Una verità irrisolta

Una verità irrisolta
ispirazione quindi impegno

venerdì 19 febbraio 2010

Osservatore romano 19/2

Promesse non mantenute



Roma, 19. Nemmeno un centesimo. Il direttore generale della Fao, Jacques Diouf, ha dichiarato alla stampa che dopo oltre sei mesi dal g8 dell'Aquila, all'Agenzia alimentare delle Nazioni Unite "non è arrivato neanche un centesimo" dei 20 miliardi di dollari, in tre anni, per i quali i Paesi si erano impegnati per sostenere lo sviluppo e l'agricoltura nei Paesi poveri e in via di sviluppo ed eliminare la fame.
In occasione, ieri, della presentazione del rapporto sullo stato dell'alimentazione e dell'agricoltura, Diouf ha così richiamato alla responsabilità tutti i Paesi che in occasione del vertice del g8 avevano fatto promesse, "che al momento non si sono ancora materializzate". "Sappiamo - ha aggiunto il direttore della Fao - che ci vuole un po' di tempo prima che questi impegni si concretizzino, ma ormai il 2009 è alle spalle e per realizzare i nostri obiettivi restano solo il 2010 e il 2011". Dopo aver detto di non escludere che alcuni aiuti siano andati comunque ai Governi, ai canali regionali, a strutture militari e ad altre agenzie, Diouf ha precisato che la Fao ha avuto a disposizione 400 milioni di dollari per l'acquisto di sementi.
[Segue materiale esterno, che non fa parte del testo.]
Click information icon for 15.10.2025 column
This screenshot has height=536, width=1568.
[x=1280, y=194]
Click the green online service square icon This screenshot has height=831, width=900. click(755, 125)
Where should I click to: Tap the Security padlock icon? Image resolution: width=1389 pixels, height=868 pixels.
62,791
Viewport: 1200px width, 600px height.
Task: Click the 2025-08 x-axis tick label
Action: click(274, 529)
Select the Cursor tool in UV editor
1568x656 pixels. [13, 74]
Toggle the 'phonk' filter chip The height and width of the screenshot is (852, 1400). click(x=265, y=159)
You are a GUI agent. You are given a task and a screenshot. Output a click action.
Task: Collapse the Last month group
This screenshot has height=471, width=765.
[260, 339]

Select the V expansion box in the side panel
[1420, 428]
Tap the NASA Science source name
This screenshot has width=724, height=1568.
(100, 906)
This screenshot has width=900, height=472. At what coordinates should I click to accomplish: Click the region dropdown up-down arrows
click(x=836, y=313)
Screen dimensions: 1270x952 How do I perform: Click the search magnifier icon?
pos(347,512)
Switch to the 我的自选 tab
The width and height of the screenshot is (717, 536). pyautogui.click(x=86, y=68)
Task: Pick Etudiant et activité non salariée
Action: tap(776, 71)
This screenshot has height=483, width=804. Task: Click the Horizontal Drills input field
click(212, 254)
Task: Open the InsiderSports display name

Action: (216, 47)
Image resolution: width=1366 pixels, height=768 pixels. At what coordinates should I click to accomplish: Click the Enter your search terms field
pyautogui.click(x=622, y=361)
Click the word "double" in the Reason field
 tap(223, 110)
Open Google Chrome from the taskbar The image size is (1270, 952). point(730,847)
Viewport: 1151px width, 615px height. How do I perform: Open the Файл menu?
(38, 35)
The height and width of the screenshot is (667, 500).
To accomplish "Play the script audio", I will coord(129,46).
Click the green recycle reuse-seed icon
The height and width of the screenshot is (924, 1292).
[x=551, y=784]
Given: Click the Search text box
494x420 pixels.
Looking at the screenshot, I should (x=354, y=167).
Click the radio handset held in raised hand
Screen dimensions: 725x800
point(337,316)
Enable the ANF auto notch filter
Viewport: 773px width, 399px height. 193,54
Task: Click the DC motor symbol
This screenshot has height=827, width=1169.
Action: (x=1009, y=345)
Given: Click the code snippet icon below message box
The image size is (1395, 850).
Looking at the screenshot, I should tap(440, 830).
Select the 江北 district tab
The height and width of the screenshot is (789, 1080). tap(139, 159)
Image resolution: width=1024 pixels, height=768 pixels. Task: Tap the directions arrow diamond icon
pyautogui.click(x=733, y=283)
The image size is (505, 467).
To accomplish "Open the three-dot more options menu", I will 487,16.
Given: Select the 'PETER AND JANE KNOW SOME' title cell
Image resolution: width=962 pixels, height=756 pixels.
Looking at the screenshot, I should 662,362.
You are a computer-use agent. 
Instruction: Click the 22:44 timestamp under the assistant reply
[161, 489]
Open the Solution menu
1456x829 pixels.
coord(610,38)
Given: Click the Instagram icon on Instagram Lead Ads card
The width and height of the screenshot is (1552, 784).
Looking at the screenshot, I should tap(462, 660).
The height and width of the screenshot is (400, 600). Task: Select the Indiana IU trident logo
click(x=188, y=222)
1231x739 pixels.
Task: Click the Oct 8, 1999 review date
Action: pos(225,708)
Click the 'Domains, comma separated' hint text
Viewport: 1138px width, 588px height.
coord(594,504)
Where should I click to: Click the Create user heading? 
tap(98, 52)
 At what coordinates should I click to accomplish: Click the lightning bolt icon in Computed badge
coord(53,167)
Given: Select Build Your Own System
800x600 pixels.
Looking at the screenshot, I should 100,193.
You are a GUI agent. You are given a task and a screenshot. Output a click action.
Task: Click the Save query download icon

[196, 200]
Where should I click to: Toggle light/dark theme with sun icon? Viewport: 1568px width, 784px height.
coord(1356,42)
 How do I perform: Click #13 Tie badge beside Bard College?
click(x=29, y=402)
Denaro, ha precisato il direttore generale dell'Agenzia dell'Onu, stanziato, però, prima del vertice dell'Aquila.
Nel rapporto sullo stato dell'alimentazione e dell'agricoltura si evidenzia anche come il consumo record di carne e di altri prodotti animali nei Paesi in via di sviluppo, l'espansione esponenziale degli allevamenti di bestiame e la globalizzazione della filiera degli alimenti animali rendano necessarie azioni concrete per una governance del settore, che sia sostenibile per le persone e per l'ambiente. In caso contrario, a farne le spese saranno i piccoli agricoltori e gli allevatori del sud del mondo, che rischiano di essere ulteriormente tagliati fuori dal ciclo produttivo. Ma concreti rischi potrebbero esserci anche per l'ecologia globale, a causa dei disastrosi effetti dell'allevamento intensivo sul surriscaldamento del pianeta, oltre alla sicurezza alimentare e alla salute nel caso del diffondersi di virus e malattie da allevamenti non controllati.
Il bestiame - spiega il rapporto - contribuisce al 40 per cento della produzione agricola globale e garantisce i mezzi di sostentamento e la sicurezza alimentare di quasi un miliardo di persone. Il rapido aumento dei redditi nei Paesi emergenti e l'urbanizzazione selvaggia, combinati con la crescita della popolazione hanno fatto impennare la domanda di carne e di altri prodotti animali in molti Paesi poveri.
Se poi si aggiunge la globalizzazione della catena per la fornitura dei mangimi, del patrimonio genetico e delle altre tecnologie, si ha una fotografia di come si sia evoluto velocemente il settore. Ma a questo dinamismo, avverte la Fao, corrisponde un sostanziale e pericoloso vuoto politico e istituzionale. Un vuoto che da una parte ostacola le potenzialità del settore zootecnico come motore di crescita per lo sviluppo e la riduzione della fame e della povertà, dall'altra aumenta la pressione sulle risorse naturali.
Al contrario, ammonisce la Fao, attraverso una politica appropriata e sostenibile e con investimenti mirati la zootecnia (un settore che entro il 2050 crescerà del 50 per cento, con un pesante impatto sulle risorse ambientali, acqua, suolo e clima, dal momento che già oggi è responsabile del 18 per cento delle emissioni globali di gas serra) potrebbe giocare un ruolo chiave nella mitigazione degli effetti del surriscaldamento del pianeta e nella riduzione dell'immissione di anidride carbonica nell'atmosfera.
In conclusione del rapporto della Fao, si legge inoltre che senza adeguate politiche di controllo, in molti Paesi del Sud del mondo si rischia di andare incontro alla diffusione di virus e malattie tra i capi d'allevamento, che metterebbero in pericolo la salute animale e, soprattutto, quella umana.